This collection of 17 short stories, is delightfully translated by Gillian Wright, inspired and aided no doubt by Bhisham Sahni, a master translator himself. The stories are selected by the author, strictly not playing any personal favourites, but tipping his hat to the readers’ favourites instead. So you can expect the most well-known ones like ‘Dinner for the Boss’, ‘Paali’, ‘Sparrow’, ‘Veero’, ‘The Witch’, ‘Before Dying’, ‘Radha-Anuradha’ and ‘Salma Aapa’ and relatively hidden gems like ‘Wang Chu’ and ‘Genesis’.
The very first one, ‘Dinner for the Boss’, a tragi-comic tale of a man’s desperate attempt to please his boss set against his mother’s desperate attempt to please him, leaves you craving for more. You get more than you asked for with ‘Nandlal’s Leela’, the subtle comedy of a nobody trying to work his way through bureaucracy, ‘Mother or Stepmother’ a heartrending tale about the many shades of motherhood, ‘Salma Aapa’, a touching story of letting whimsy run its course and ‘Paali’ on sheer pointlessness of communalism as shown by a lost child being shared between a Hindu and a Muslim family. By the time you reach ‘The Sparrow’, the story of a bereaved widower finding redemption in lunacy, ‘Wang Chu’, a tear-inducing end-of-innocence account of a young Chinese Buddha-devotee and ‘The Witch’, a post-modern fable of household witchcraft, you have been through all the nine emotions or navrasa in equal measures. The only chink in this multifaceted gem of a collection, in my humble opinion, is ‘The Wondrous Bone’ – a fairy tale of greed and salvation. It fails to impress, because Sahni hasn’t had to chance to display his great characterization skills.
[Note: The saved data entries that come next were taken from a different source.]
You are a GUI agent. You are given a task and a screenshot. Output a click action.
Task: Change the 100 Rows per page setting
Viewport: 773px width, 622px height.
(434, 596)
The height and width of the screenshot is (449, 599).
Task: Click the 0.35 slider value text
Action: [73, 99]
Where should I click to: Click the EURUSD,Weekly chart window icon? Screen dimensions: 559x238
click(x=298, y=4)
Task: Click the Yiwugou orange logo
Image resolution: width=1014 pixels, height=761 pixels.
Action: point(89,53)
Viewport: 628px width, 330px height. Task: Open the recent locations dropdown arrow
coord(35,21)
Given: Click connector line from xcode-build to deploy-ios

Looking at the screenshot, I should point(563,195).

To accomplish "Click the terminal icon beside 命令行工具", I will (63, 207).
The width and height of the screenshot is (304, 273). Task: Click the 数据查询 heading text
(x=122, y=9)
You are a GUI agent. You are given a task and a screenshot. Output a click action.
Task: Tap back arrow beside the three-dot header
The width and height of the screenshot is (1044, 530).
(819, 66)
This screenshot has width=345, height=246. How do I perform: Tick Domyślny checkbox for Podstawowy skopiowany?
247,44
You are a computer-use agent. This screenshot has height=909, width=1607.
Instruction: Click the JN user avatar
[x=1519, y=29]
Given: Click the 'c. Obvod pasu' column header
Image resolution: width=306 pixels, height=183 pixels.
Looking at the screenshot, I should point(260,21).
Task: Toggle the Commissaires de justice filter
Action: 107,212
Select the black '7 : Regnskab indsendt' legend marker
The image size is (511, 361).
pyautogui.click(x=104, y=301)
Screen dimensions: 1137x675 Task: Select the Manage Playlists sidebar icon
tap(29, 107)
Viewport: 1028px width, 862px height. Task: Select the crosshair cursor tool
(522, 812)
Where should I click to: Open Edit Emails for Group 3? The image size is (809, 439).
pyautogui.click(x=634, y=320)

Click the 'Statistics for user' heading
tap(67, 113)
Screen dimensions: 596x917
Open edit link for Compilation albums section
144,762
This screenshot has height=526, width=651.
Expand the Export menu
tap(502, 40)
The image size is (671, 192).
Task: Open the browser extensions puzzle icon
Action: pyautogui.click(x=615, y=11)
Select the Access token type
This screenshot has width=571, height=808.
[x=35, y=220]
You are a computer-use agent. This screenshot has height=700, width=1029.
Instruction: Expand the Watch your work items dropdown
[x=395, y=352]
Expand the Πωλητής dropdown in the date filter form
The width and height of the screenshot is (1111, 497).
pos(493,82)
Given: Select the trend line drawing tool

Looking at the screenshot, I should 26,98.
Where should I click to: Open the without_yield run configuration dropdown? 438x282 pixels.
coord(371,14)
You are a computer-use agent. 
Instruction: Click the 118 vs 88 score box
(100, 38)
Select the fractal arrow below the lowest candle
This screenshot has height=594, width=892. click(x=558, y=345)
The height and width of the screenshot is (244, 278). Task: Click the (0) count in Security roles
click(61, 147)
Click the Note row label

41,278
Bhisham Sahani, known to most as the writer of ‘Tamas’, a dark epic novel set against the partition, actually considers these short stories as higher achievements than his novels. In his words, “a short story is like lodging in a house one night and moving away the next morning, whereas a novel is like coming into a town where you have to bide for months on end. In a short story, every word must have some eloquence, every utterance some significance.” We can only guess how many painstaking rewrites it took to achieve the water-like flow of his language, as simple, as real and just as refreshing. His characters and tone of voice are no exception. It is surprising how little bitterness or judgment shows through in his stories, even when he talks about the reckless murder of innocence or rank opportunism by Hindu and Muslim upper classes alike. He never has to raise his voice to make his point for his great faith in Middle India and it’s inherent goodness. Because the middle class he has pinned his hopes on is not the kind which just ‘measures out life in coffee spoons’ but the only species with some shreds of humanity left in them. They get beaten black and blue by life, but get up and keep walking with a smile. Because that’s the only way they have ever known.
It saddens to see this species evolving into a cheaper clone of the upper class.